Size matters in eukaryotic cells. Inability to maintain cell size homeostasis, or the coordination between growth and division, has direct consequences on cellular functions and fitness. Eukaryotic cells have developed mechanisms to ensure proper coordination of biomass accumulation and cell cycle progression. Cell growth can regulate cell cycle progression, and cells are required to grow to a “critical size” before entrance into the cell cycle. Much less is known about how cell cycle progression affects biomass accumulation, specifically, what happens to cell growth when cell cycle progression is slowed or halted. Here, I investigate this question using two models of cell cycle delay and arrest in S. cerevisiae: aneuploidy and temperature sensitive cdc (cdc-ts) mutants. I first show that the environmental stress response (ESR) a gene expression pattern that represses ribosome biogenesis, is activated in both heterogeneous populations of aneuploid cells as well as complex aneuploid strains with one or more additional or lost chromosomes. Although my results here contradict a previous study using heterogeneous aneuploid populations, I show that their heterogeneous aneuploid populations did exhibit the ESR, but their euploid control population was grown into stationary phase, tainting their analysis.
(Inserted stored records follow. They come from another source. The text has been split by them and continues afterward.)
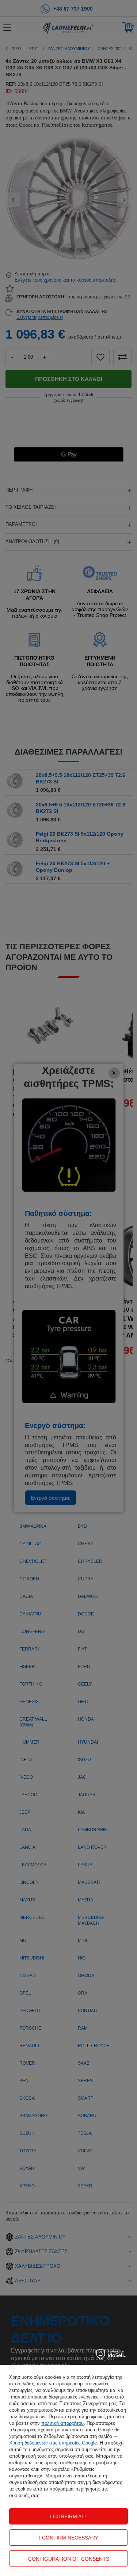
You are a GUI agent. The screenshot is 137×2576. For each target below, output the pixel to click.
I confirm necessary (68, 2538)
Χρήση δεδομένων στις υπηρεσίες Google (53, 2443)
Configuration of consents (68, 2559)
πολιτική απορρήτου (62, 2423)
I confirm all (68, 2516)
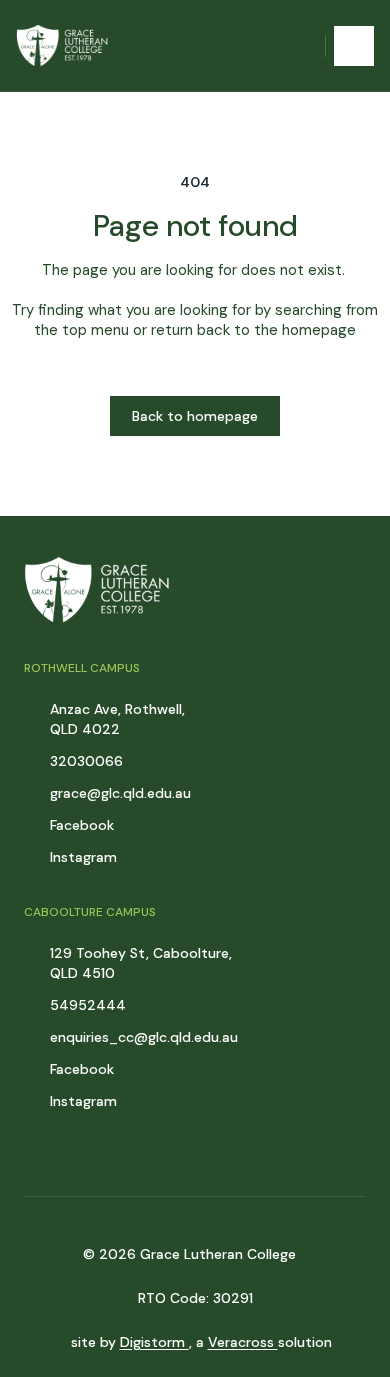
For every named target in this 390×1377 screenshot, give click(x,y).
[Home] (66, 45)
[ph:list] (354, 46)
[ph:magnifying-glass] (297, 46)
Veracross (243, 1342)
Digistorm (154, 1342)
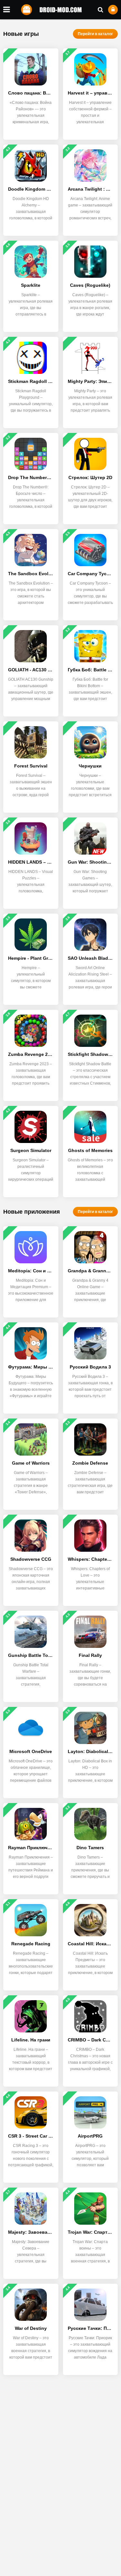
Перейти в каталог (95, 34)
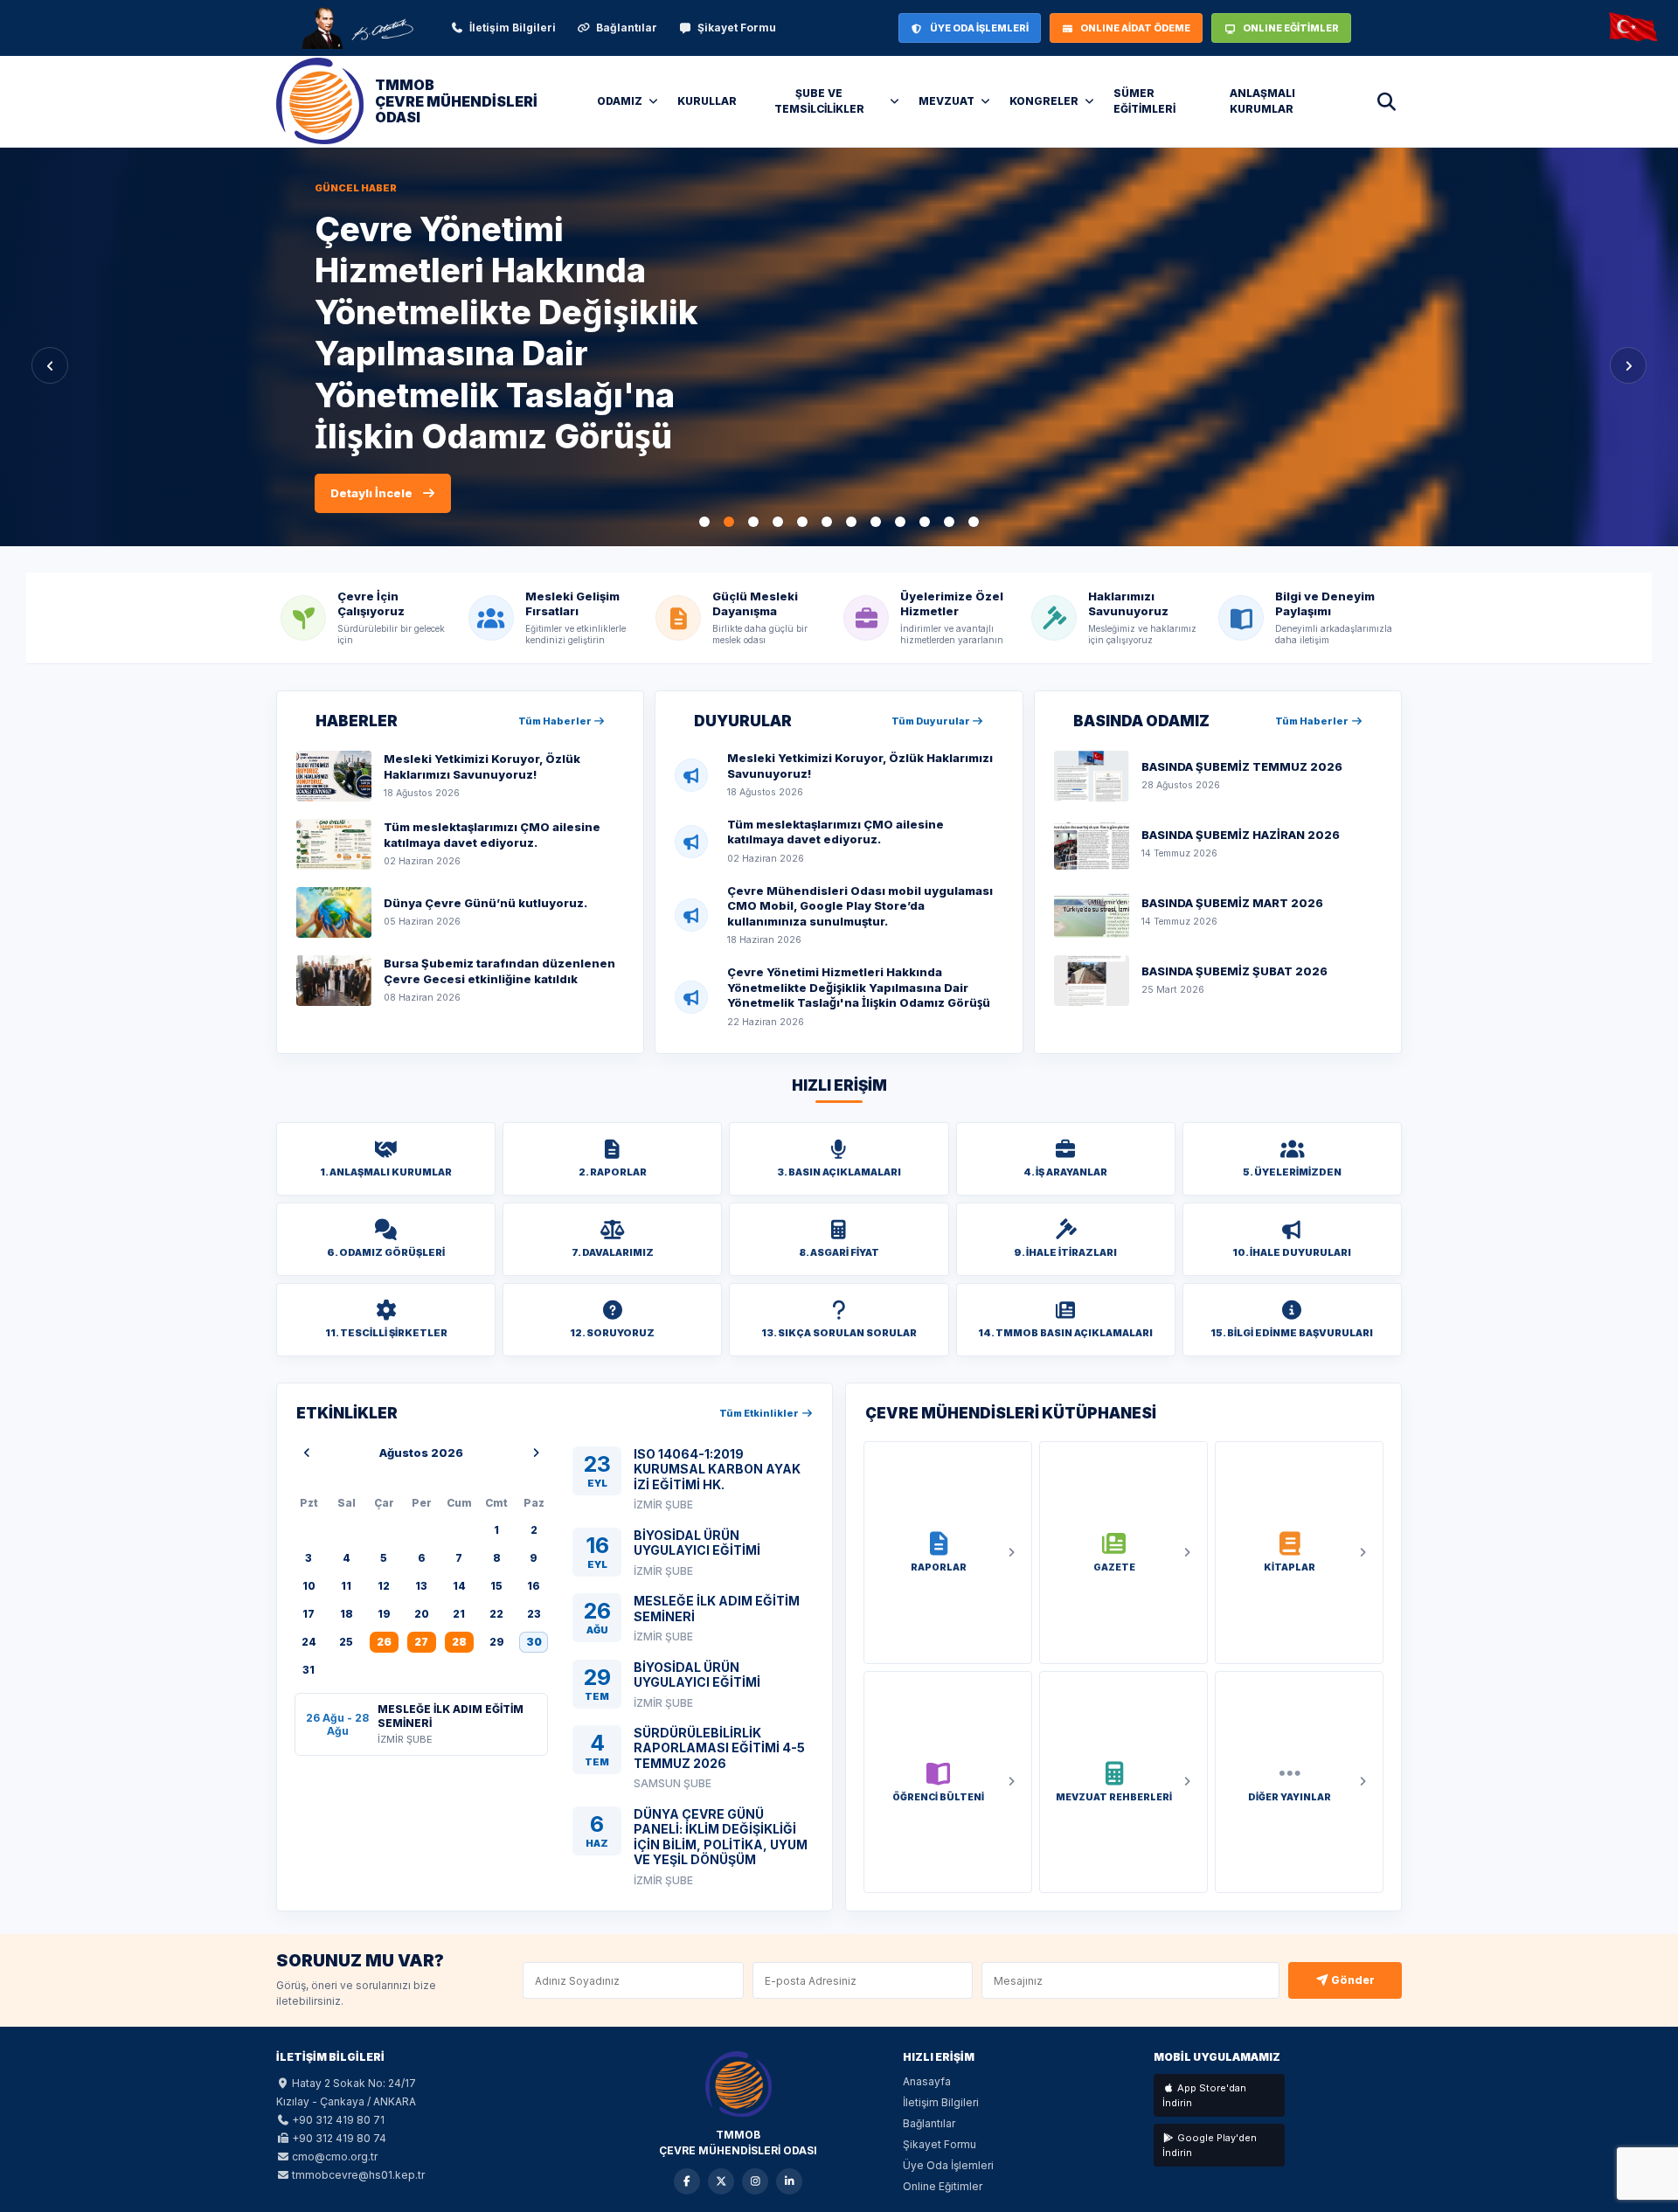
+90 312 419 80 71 (338, 2119)
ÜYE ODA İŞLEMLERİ (979, 28)
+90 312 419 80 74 (339, 2138)
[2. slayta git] (729, 522)
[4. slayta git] (778, 522)
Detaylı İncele (371, 430)
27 (421, 1641)
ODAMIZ (619, 100)
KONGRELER (1043, 100)
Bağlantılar (626, 27)
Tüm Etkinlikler (760, 1413)
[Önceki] (49, 365)
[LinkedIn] (789, 2181)
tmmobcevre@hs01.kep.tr (358, 2174)
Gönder (1351, 1980)
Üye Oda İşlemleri (948, 2165)
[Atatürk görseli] (356, 28)
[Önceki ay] (307, 1453)
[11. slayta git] (949, 522)
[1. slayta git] (704, 522)
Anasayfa (927, 2081)
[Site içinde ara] (1386, 101)
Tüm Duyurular (931, 721)
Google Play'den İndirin (1209, 2145)
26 (384, 1641)
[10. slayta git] (924, 522)
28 (459, 1641)
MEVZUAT (946, 100)
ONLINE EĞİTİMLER (1291, 28)
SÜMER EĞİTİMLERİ (1144, 101)
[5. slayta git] (802, 522)
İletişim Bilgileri (512, 27)
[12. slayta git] (973, 522)
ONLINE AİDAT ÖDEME (1135, 28)
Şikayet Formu (736, 27)
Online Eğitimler (942, 2186)
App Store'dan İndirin (1204, 2095)
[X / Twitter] (721, 2181)
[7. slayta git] (851, 522)
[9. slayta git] (900, 522)
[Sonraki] (1628, 365)
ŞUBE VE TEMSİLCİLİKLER (819, 101)
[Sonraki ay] (536, 1453)
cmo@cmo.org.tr (335, 2156)
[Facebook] (687, 2181)
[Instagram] (755, 2181)
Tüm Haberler (555, 721)
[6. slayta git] (827, 522)
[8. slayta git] (875, 522)
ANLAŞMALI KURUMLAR (1262, 101)
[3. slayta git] (753, 522)
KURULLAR (707, 100)
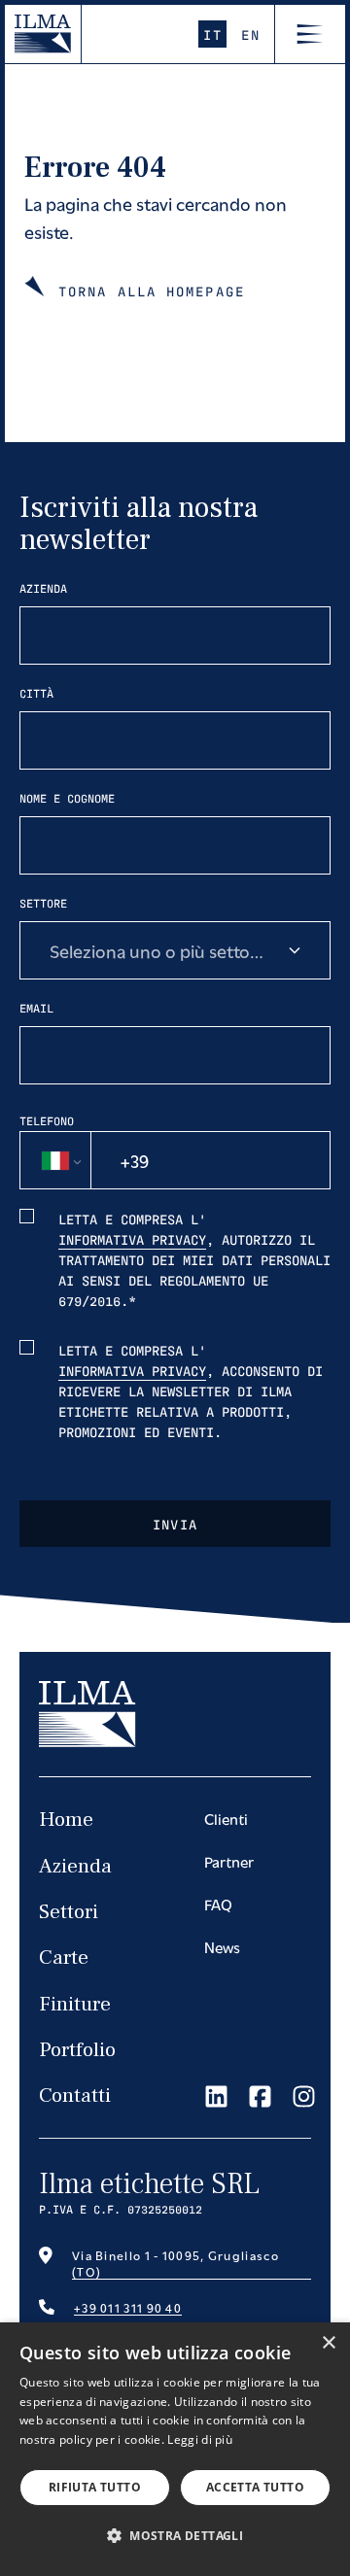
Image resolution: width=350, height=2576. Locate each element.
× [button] (328, 2343)
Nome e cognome (67, 798)
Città (36, 693)
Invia (175, 1523)
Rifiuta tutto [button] (95, 2487)
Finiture (75, 2004)
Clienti (226, 1818)
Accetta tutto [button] (255, 2487)
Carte (63, 1957)
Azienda (43, 588)
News (222, 1946)
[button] (175, 2535)
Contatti (75, 2095)
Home (66, 1819)
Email (36, 1007)
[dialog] (175, 2449)
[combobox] (175, 950)
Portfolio (77, 2050)
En (250, 34)
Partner (229, 1861)
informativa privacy (132, 1239)
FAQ (218, 1903)
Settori (68, 1912)
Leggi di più (199, 2439)
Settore (43, 902)
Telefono (46, 1120)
I see that in complex aneuploid strains, growth rate correlates to ESR strength and ribosomal fraction of the proteome, but this correlation is lost when strains are grown in a nutrient-limiting chemostat. Furthermore, there is a similar loss of ribosomes in the heterogeneous aneuploid populations. Next, I study size regulation in cdc-ts mutants, which arrest in the cell cycle at the restrictive temperature, and also see ribosome downregulation and ESR activation. Similar ESR activation and ribosome loss occurs in cells when either the TORC1 pathway or Ras/PKA pathway is inhibited. When I hyperactivate the Ras/PKA pathway during cdc-ts arrests, cells no longer exhibit the ESR and have significant loss of viability. I show that these strains no longer downregulate ribosomes and attenuate cell size growth. These studies have profound insights into how the ESR helps coordinate cell growth and cell cycle progression when the two are uncoupled.